Please copy the rows below exactly, starting at the line that contains "Open options menu for Cloud Server desktop" and ending at the last line of the rows.
<<<<
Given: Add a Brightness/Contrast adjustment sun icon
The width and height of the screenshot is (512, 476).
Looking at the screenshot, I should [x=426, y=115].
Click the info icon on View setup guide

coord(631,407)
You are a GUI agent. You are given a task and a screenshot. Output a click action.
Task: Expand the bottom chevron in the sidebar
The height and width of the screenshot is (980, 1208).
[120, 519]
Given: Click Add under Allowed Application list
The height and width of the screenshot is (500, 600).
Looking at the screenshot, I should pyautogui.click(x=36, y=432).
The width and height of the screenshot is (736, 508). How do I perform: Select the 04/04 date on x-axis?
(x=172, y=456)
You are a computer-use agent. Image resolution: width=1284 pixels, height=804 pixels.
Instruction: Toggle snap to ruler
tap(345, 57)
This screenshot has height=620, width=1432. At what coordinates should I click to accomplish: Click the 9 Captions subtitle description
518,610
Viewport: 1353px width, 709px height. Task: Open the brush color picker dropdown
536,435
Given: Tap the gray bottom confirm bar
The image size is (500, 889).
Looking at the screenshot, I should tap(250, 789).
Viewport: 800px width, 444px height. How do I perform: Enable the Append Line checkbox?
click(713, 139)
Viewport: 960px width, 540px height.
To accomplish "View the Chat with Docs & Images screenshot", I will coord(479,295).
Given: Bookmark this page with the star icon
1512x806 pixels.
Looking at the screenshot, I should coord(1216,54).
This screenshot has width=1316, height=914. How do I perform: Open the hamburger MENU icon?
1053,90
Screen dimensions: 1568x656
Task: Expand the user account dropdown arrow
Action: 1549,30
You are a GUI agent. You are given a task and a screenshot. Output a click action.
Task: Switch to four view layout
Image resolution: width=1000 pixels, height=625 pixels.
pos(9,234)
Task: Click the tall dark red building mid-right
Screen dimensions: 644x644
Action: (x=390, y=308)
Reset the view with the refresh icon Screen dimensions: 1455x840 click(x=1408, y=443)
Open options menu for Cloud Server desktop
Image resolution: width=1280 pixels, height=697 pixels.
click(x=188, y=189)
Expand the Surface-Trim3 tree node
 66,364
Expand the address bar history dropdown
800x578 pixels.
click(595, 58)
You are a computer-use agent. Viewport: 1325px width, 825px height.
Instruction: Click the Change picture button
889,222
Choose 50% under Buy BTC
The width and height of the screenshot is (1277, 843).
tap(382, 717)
>>>>
▸ Output of the exercise
Open options menu for Cloud Server desktop
Image resolution: width=1280 pixels, height=697 pixels.
click(x=188, y=189)
Expand the Surface-Trim3 tree node
 66,364
Expand the address bar history dropdown
800x578 pixels.
click(595, 58)
You are a computer-use agent. Viewport: 1325px width, 825px height.
Instruction: Click the Change picture button
889,222
Choose 50% under Buy BTC
The width and height of the screenshot is (1277, 843).
tap(382, 717)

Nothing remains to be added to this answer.